February 17, 2014 8:05:03 PM
Matthew Stevens - email@example.com
STARKVILLE -- Basically Rick Ray is confounded by the same problem he found himself in last year.
The Mississippi State men's basketball coach admitted this week repeated depth issues with his program have made it impossible for him to discipline on-the-court problems.
"This is the second straight year we've had 7, 8 or 9 scholarship players on the roster and next year is the first year we'll have 12 or 13," Ray said Monday. "It becomes difficult to hold guys accountable when you don't have a substitution pattern or more than anything, competition for those minutes."
In his 11 months on the job, Ray has not had a problem disciplining players for off-the-court behavior as three players have been dismissed from the program and two current players have been suspended for at least a game. However, when the goals on the court aren't being met, Ray and the MSU staff are forced to keep running the same collection of eight scholarship players in the rotation.
"I've got an assistant coach here that's been a longtime fan of the SEC (Wes Flanigan) and he says besides John Brady coming into LSU when he did, he doesn't know of a more difficult situation than we're facing here," Ray said. "It's just a fact that we've dealt with a lot of issues personnel wise since we got to the program. That's not something to say 'hey, feel sorry for me' but I think it's lost upon people."
A perfect example of this problem is the play of sophomore shooting guard Fred Thomas. Last year, Thomas, a 19.9 points per game scorer at Jim Hill High School in Jackson, was a reckless shooter that allowed his spotty offense to translate into a lack of focus on the defensive end. Even as a first-yeat head coach Ray would've normally chalked up that kind of raw talent but lack of experience to being a freshman at the collegiate level. However, without a backup at the small forward wing position, Thomas was forced to continue to draw 19 starts and suffer more and more blows to his confidence as the 2012-13 season dragged on.
In 2013-14, Thomas is still just shooting 33.7 percent and 29.2 percent from 3-point range but there was a five-game window from Dec. 13-23, where Ray was able to remove him from the starting lineup thanks to the emergence of Dre' Applewhite.
The 6-foot-5 wing was coming off a torn ACL and meniscus in his left knee that required season-ending surgery but looked athletic on the defensive end and invigorated to be in the lineup. Applewhite averaged 5.5 points and 3.9 rebounds in 17.5 minutes per game in 12 games but then suddenly left the program once the team got back together after Christmas break.
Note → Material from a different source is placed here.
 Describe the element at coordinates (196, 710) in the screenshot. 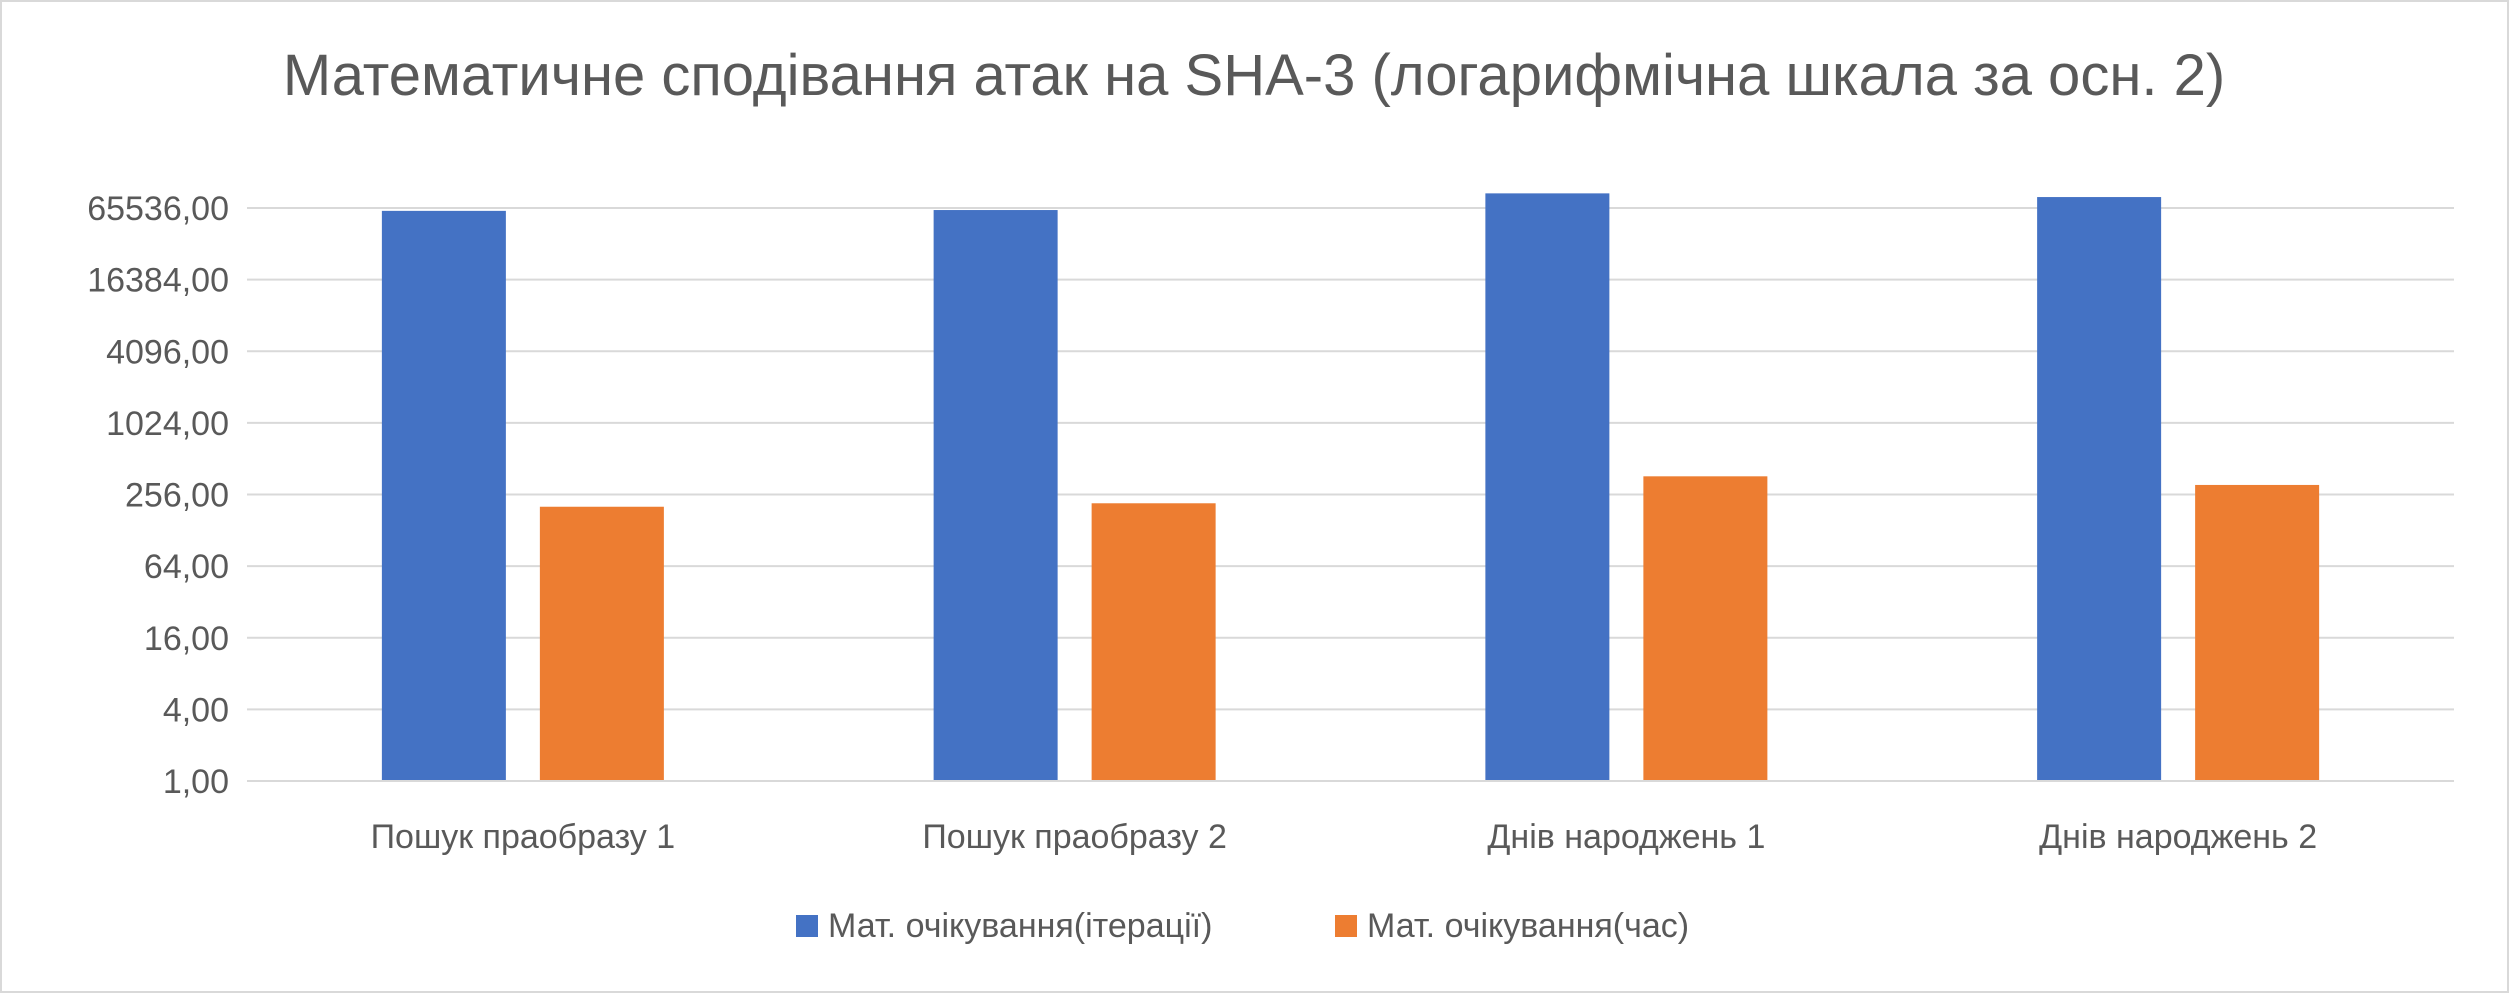

I see `y-tick-label: 4,00` at that location.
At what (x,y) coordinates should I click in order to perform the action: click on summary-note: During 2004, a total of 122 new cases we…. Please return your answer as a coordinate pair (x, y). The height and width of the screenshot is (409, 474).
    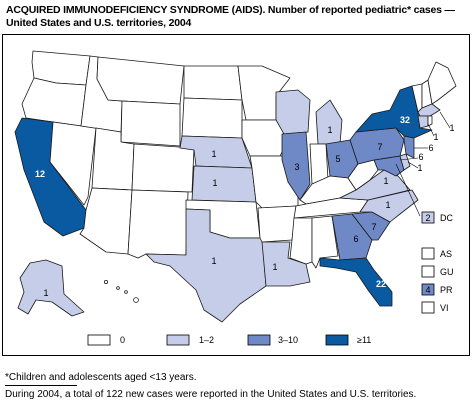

"That's a great question," Ray said on Jan. 6 when asked why Applewhite would decide to transfer in the middle of the season.
Applewhite would eventually announce his intention to transfer to Toledo with a hope of being eligible to play in the 2013-14 season. With Applewhite gone, Thomas was required to be put back in the starting lineup regardless of his current play but because of default depth issues.
With the current MSU (13-12, 3-9 in Southeastern Conference) rotation of players heading into Wednesday's road test at LSU (7 p.m., SEC TV) only the point guard, shooting guard and power forward positions have scholarship backup players. When freshman IJ Ready has been out with injury or sickness this season, only Craig Sword and Colin Borchert could be subbed out for experienced members of the roster.
"We had four players sitting on the bench in the first half against Auburn and that's when they increased their lead," Ray said. "In hindsight, I probably should've played one or two fouls right there but if they'd fouled out earlier, I would've been kicking myself for playing guys in the first half with two fouls."
Backup guard Trivante Bloodman averages 24 minutes per game and has drawn 11 starts in emergency situations this season. The 5-foot-10 point guard has a assist-to-turnover ratio of 2-to-1 and is keeping himself on the court by his effort more than any other basketball skill.
"His improvement is really a credit to him because I think he's made more of a improvement on our team than anybody," Ray said Monday. "He's getting into the lane and making good decisions."
Gavin Ware has spent the last two seasons as a center without a backup and his competition in practice, Fallou Ndoye, isn't able to compete until the 2014-15 campaign. Ndoye, a 6-foot-11 center from Findlay Prep in Nevada, is allowed to receive his athletic scholarship for MSU and participate in all practices and workouts this year as a redshirt player.
"I'm trying right now to do anything I can to help my team and so right now if my legs have to be almost gone after a game, I still have to push forward in order for them to be successful," Ware said.
Ray admits the 270-pound post player has gotten better with his stamina as compared to last year but forcing the Starkville High star to play 25 minutes a game in his first two seasons wouldn't have been the utopian plan.
"(Gavin) is a little better but at times I still think he gets winded and I'm not sure if the fatigue factor is because he needs to lose a few pounds or because he's getting mentally fatigue by being our only post player on both ends of the floor," Ray said.